PROBLEM REQUIREMENTS:
Please repeat exactly the lines from the one containing "Instruction: Click the" to the end of the entries below, both included, and omit all pictures.

Dataset entries:
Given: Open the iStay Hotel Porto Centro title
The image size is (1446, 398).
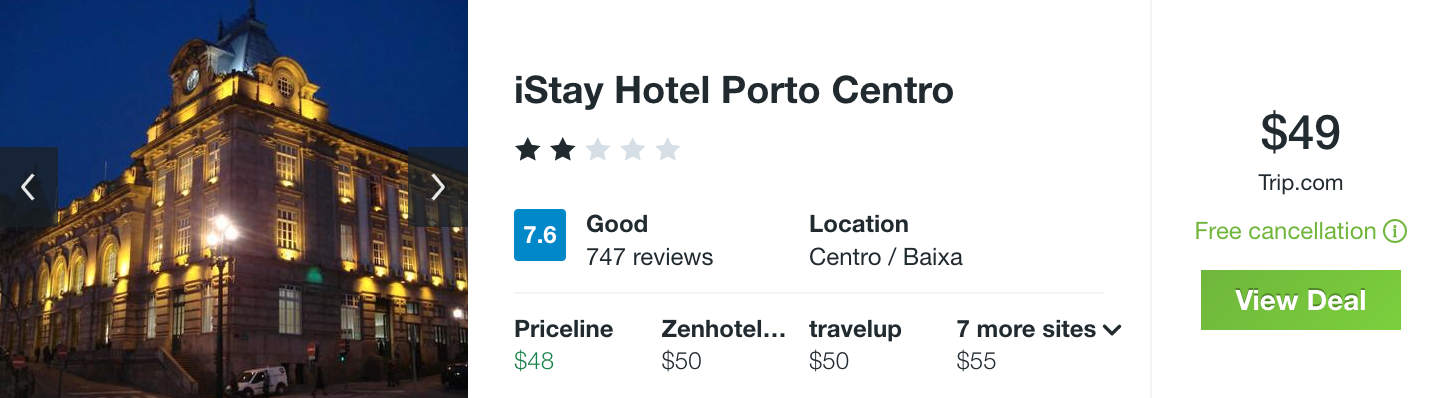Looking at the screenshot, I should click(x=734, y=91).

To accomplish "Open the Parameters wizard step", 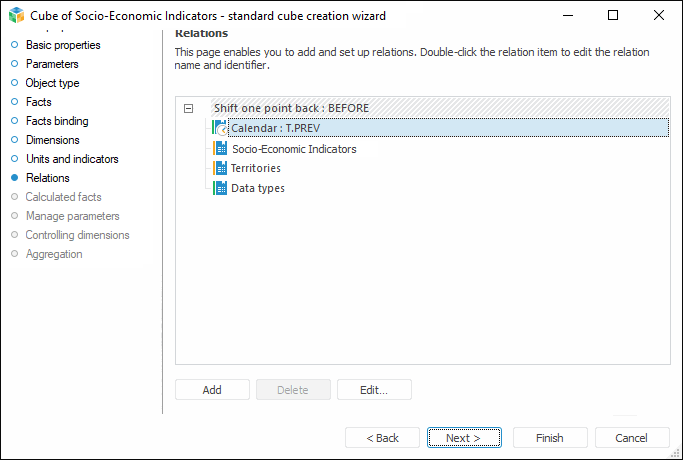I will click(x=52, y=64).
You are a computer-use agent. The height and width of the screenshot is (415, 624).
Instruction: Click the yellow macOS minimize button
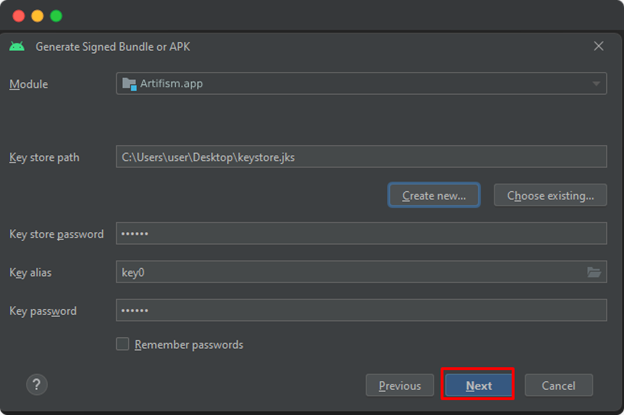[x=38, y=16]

RESULT OF THIS EXERCISE:
Instruction: Click the yellow macOS minimize button
[x=38, y=16]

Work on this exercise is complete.